The petitioner's contention is that the new rules give the government unbridled and completely unguided power to decide the terms of service of the tribunal members. The rules have severely compromised the minimum qualifications for the NGT members. “People like you and me with no judicial or legal training and experience are now eligible for heading the highest position as well as the search and selection committee. Even a person who has been a judicial member or an expert member for three years is qualified to be the NGT's chairperson. Right now, the only qualification required is that the person should be close to the ruling party,” says Vikrant Tongad, who heads SAFE.

“The problem with the new rules is that it gives primacy to the executive in the appointment and removal of the members of tribunals like NGT, and this severely affects their independence,” says Tongad. The petition by SAFE states that the new rules are “destroying the separation of powers between the branches of government and independence of judiciary enshrined in the Constitution, in complete violation of the basic structure of the constitution”.

“The changes seem clearly designed to destroy it (the NGT) by taking away its independence. This is totally unacceptable and we hope the Supreme Court will strike it down and the members of the Parliament, the media and citizens will oppose the move,” says Himanshu Thakkar.

“The NGT had a dedicated jurisdiction in environmental matters to provide speedy environmental justice and help reduce the burden of litigation in the higher courts. We are faced with a situation of the executive taking over the judiciary,” says Tongad.

Centre seeks unbridled power

Opposition to this move came more recently from Jairam Ramesh, former environment minister, who moved the Supreme Court in August 2017 against those provisions of the Finance Act 2017 that give undue power to the Centre to decide the functioning of the judiciary. The public interest litigation (PIL) by Ramesh notes that the new rules “uses the expression 'or' while laying down the qualifications for the chairperson now allows even a non-judicial member or an expert member to be a chairperson provided he has not less than three years of experience as a member. This is a serious encroachment into the composition and functioning of the NGT and cannot be constitutionally countenanced in light of several decisions of the Supreme Court.”

"By giving central government such unbridled power in relation to determination of such conditions of service of members of the NGT, the principle of separation of powers, which is a part of the basic structure of the Constitution, is being violated. The Supreme Court has repeatedly held that judiciary including the tribunals must be free from executive control," the petition states.

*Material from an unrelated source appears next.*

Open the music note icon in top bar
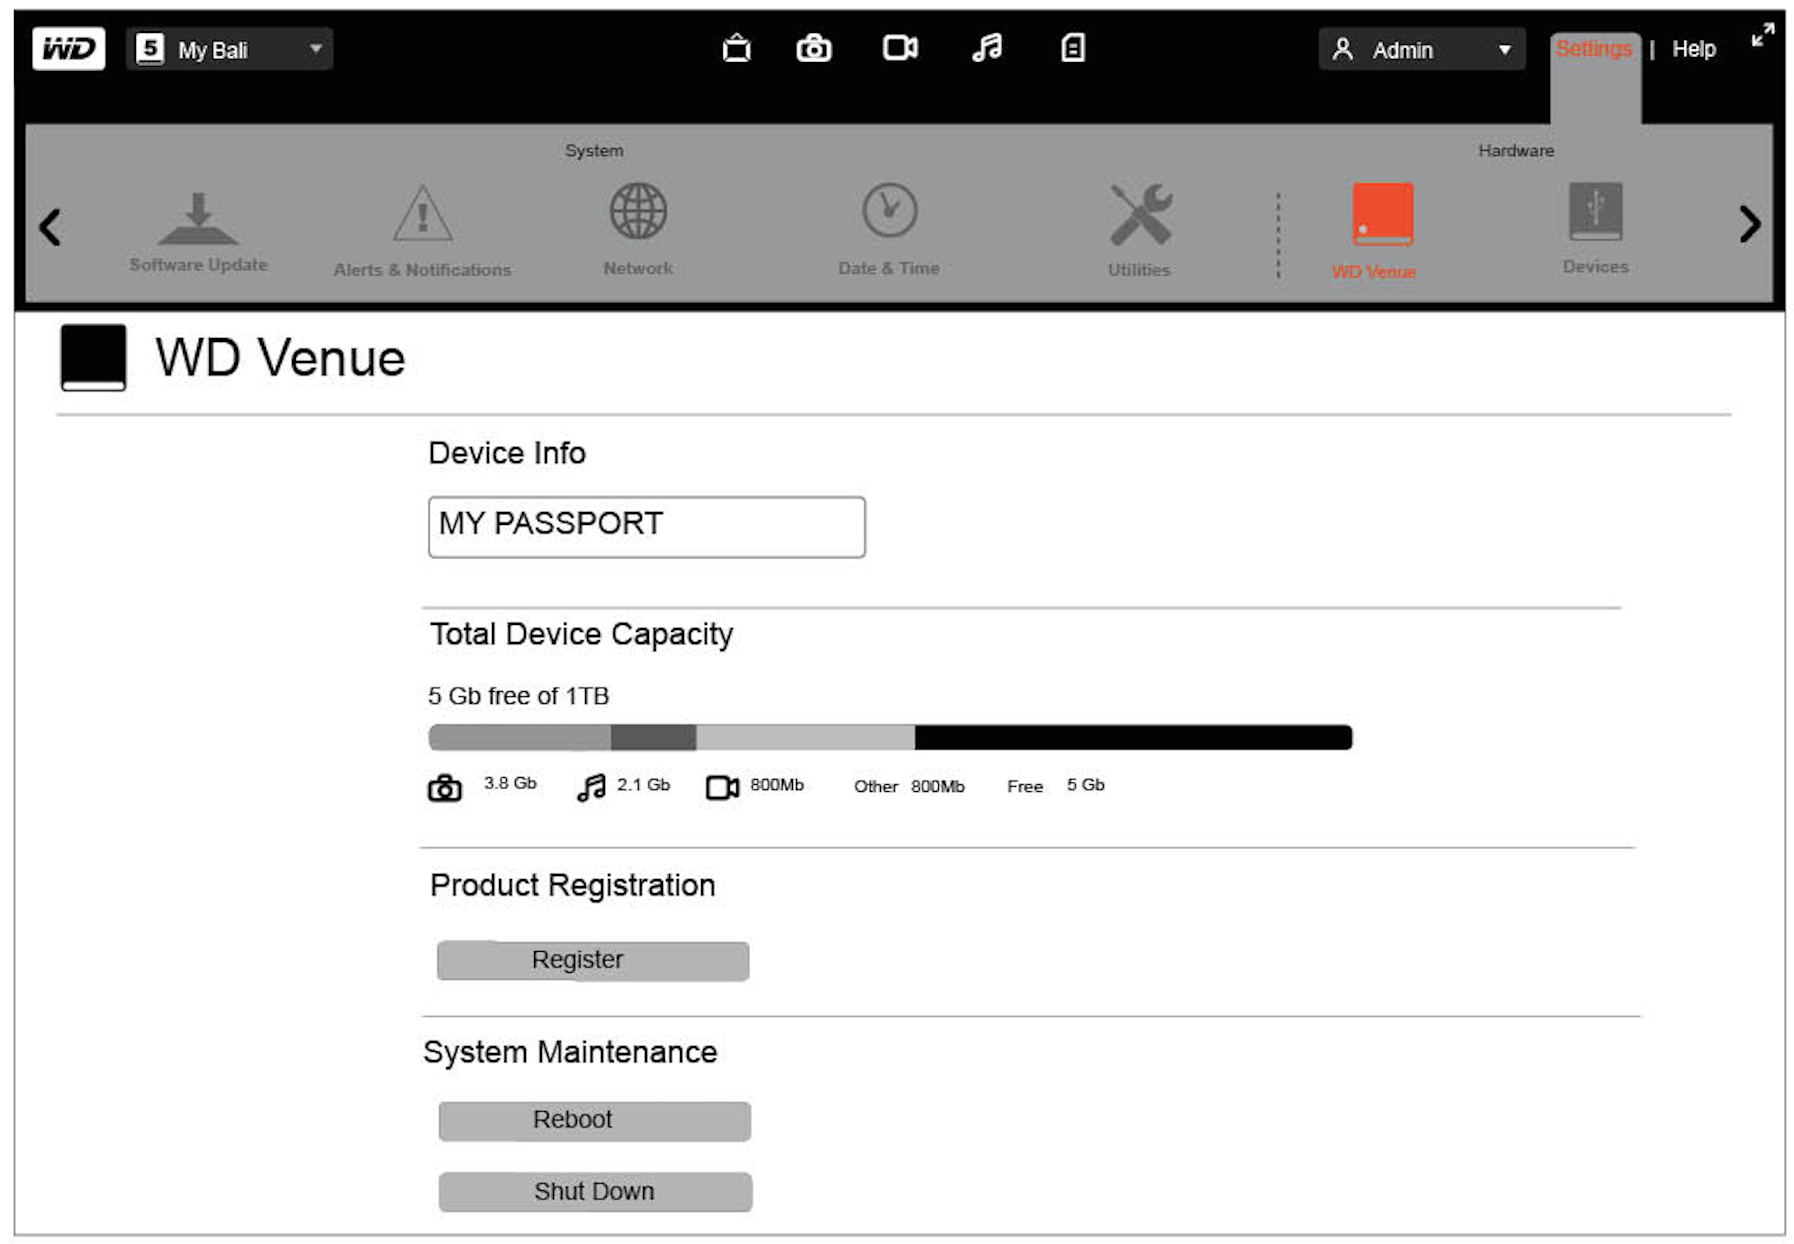The width and height of the screenshot is (1794, 1244). 987,48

The petition pleads that the rules be declared as “ultra vires” (beyond its powers) given the NGT Act, 2010 and the Constitution. Ramesh argues that the government could have come up with an amendment to the NGT Act instead of taking the route of the Finance Bill. This could have been passed in the Lok Sabha after a debate. Jairam Ramesh’s PIL challenges sections 182, 183, 184 and 185 of the Finance Act, 2017 as well as the Rules framed under section 184.

An effective NGT was causing the government and big businesses a lot of unease. Experts believe that considering diluting the powers of the NGT by amending the NGT Act would have been politically dangerous and would have invited a lot of criticism, the government decided to do it surreptitiously.

A Supreme Court bench comprising Chief Justice J.S. Khehar and justice D.Y. Chandrachud has tagged the plea by Jairam Ramesh with the similar pending petition filed by SAFE and has issued a notice to the central government on the petitions. The ministries of law and justice and finance have been asked to respond to the plea, but the operation of the provisions of the Act and the rules have not been stalled yet.

There are not many such parallels in India’s environmental jurisprudence as the recent judgements by the NGT. Rendering the NGT powerless will leave us with not much hope.